Visual Representation:

  • Main Concept
    • Sub-Concepts
    • Semi- Concrete
    • Abstract
    • Concrete
    • Generalization
    • Examples
Sample Text:
  • Stringed instruments:
    • Violin family: violin, viola, cello, double bass.
    • Fretted instruments: banjo, mandolin, lute, ukulele, guitar.

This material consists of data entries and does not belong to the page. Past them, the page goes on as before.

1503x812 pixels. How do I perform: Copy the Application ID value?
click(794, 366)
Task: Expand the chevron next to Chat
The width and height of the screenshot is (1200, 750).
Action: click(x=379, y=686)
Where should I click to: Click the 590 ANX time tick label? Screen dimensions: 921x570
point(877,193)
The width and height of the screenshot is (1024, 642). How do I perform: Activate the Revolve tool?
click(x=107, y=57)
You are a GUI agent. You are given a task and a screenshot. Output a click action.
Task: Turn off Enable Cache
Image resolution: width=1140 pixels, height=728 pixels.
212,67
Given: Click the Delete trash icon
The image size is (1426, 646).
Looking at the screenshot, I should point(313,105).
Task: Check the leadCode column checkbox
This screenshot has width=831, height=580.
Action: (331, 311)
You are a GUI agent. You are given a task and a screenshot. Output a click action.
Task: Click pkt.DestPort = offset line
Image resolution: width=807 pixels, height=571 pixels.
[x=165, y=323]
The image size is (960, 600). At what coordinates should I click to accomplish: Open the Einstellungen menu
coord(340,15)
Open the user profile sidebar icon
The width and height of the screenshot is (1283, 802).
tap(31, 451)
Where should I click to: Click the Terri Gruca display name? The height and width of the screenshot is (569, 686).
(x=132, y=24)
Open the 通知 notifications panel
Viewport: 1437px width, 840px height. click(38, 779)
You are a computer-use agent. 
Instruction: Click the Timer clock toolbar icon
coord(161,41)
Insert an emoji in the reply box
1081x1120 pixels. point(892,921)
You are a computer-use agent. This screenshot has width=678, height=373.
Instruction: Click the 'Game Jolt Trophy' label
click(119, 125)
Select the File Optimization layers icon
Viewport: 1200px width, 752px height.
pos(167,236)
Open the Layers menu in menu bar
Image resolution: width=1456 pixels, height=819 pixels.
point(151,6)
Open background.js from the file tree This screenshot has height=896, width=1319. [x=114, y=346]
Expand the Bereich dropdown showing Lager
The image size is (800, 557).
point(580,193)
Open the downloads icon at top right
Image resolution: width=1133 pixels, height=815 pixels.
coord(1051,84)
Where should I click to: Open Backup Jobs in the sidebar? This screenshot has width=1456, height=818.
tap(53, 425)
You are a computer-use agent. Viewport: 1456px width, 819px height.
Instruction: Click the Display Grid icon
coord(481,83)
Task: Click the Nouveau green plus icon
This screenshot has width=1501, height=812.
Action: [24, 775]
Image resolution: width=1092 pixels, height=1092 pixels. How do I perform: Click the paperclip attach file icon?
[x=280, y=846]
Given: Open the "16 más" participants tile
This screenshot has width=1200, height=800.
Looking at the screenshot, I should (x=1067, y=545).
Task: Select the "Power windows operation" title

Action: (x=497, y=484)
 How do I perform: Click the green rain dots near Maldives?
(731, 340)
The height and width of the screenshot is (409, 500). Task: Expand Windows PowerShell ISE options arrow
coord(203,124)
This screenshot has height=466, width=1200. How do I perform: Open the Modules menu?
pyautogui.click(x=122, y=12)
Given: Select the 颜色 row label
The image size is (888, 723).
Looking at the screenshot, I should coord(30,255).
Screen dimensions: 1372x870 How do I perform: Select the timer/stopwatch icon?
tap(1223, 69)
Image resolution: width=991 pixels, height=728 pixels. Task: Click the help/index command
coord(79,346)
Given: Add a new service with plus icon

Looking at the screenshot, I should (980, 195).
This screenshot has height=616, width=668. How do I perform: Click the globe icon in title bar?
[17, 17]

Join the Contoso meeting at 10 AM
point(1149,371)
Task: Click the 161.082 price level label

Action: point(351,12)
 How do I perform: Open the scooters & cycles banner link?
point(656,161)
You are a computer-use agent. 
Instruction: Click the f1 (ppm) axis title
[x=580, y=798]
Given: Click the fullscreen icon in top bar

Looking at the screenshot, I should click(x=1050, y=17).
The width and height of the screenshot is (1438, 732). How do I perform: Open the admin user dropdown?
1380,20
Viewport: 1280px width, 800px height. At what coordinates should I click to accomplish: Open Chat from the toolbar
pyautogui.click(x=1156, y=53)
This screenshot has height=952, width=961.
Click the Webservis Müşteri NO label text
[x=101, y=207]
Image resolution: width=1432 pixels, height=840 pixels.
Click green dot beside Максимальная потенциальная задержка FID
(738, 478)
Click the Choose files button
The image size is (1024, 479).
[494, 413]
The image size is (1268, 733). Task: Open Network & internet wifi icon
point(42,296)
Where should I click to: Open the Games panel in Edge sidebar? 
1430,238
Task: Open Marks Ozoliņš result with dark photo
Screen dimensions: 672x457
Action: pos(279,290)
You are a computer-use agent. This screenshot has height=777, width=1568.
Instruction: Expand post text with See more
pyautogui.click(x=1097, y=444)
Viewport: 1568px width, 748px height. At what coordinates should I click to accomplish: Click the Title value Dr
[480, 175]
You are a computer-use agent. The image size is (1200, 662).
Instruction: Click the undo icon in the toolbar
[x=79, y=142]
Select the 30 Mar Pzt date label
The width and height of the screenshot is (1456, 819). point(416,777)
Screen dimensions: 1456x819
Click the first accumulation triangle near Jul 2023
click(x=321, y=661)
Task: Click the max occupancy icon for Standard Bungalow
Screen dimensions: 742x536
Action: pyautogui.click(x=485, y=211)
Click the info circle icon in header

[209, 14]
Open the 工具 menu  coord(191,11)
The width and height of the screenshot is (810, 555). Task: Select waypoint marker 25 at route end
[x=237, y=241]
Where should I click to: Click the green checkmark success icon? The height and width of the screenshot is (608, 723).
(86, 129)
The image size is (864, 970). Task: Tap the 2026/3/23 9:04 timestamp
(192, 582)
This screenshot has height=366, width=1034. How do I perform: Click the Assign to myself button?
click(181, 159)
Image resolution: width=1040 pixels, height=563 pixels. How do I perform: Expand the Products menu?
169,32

ACADEMIC TEXT STRUCTURE: THESIS-EVIDENCE

  • Thesis: Provides the controlling idea; should be original, assertive, and arguable.
  • Evidence: Support or logical proof.
  • Word Signals: assert, claim, prove/show that…, support and alleged; nouns like evidence, proof, and argument.

Visual Representation:

  • Thesis → Evidence 1
  • Thesis → Evidence 2
  • Thesis → Evidence 3
Sample Text:
  • Thesis: Communicate nonverbally is effective.
  • Evidence:
    • Parents' nonverbal cues (noisy dish placement, stomping).
    • Teacher's nods and smiles.
    • Rose given by a boy makes a loud declaration.

Topic Summary

Identifying the Academic Text Structures as well as their Word Signals and Visual Representation helps READERS to understand the Nature, Purpose and Organization of the Texts.

Evaluation Activity

Identify the common structures of an academic text by picking out the signal words from the list and classify them accordingly.

Sample Text 1

  • I do well in school, and people think I am smart because of it. But it’s not true. In fact, three years ago I struggled in school. However, two years ago I decided to get serious about school and made a few changes. First, I decided I would become interested in whatever was being taught, regardless of what other people thought. I also decided I would work hard every day and never give up on any assignment. I decided to never, never fall behind. Finally, I decided to make school a priority over friends and fun. After implementing these changes, I became an active participant in classroom discussions. Then my test scores began to rise. I still remember the first time that someone made fun of me because “I was smart.” How exciting! It seems to me that being smart is simply a matter of working hard and being interested. After all, learning a new video game is hard work even when you are interested. Unfortunately, learning a new video game doesn’t help you get into college or get a good job.

Sample Text 2

  • Rule-based approaches classify text into organized groups by using a set of handcrafted linguistic rules. These rules instruct the system to use semantically relevant elements of a text to identify relevant categories based on its content. Each rule consists of an antecedent or pattern and a predicted category. Say that you want to classify news articles into two groups: Sports and Politics. First, you’ll need to define two lists of words that characterize each group (e.g., words related to sports such as football, basketball, LeBron James, etc., and words related to politics, such as Donald Trump, Hillary Clinton, Putin, etc.). Next, when you want to classify a new incoming text, you’ll need to count the number of sport-related words that appear in the text and do the same for politics-related words. If the number of sports-related word appearances is greater than the politics-related word count, then the text is classified as Sports and vice versa. For example, this rule-based system will classify the headline “When is LeBron James' first game with the Lakers?” as Sports because it counted one sports-related term (LeBron James) and it didn’t count any politics-related terms. Rule-based systems are human comprehensible and can be improved over time. But this approach has some disadvantages. For starters, these systems require deep knowledge of the domain. They are also time-consuming, since generating rules for a complex system can be quite challenging and usually requires a lot of analysis and testing. Rule-based systems are also difficult to maintain and don’t scale well given that adding new rules can affect the results of the pre-existing rules.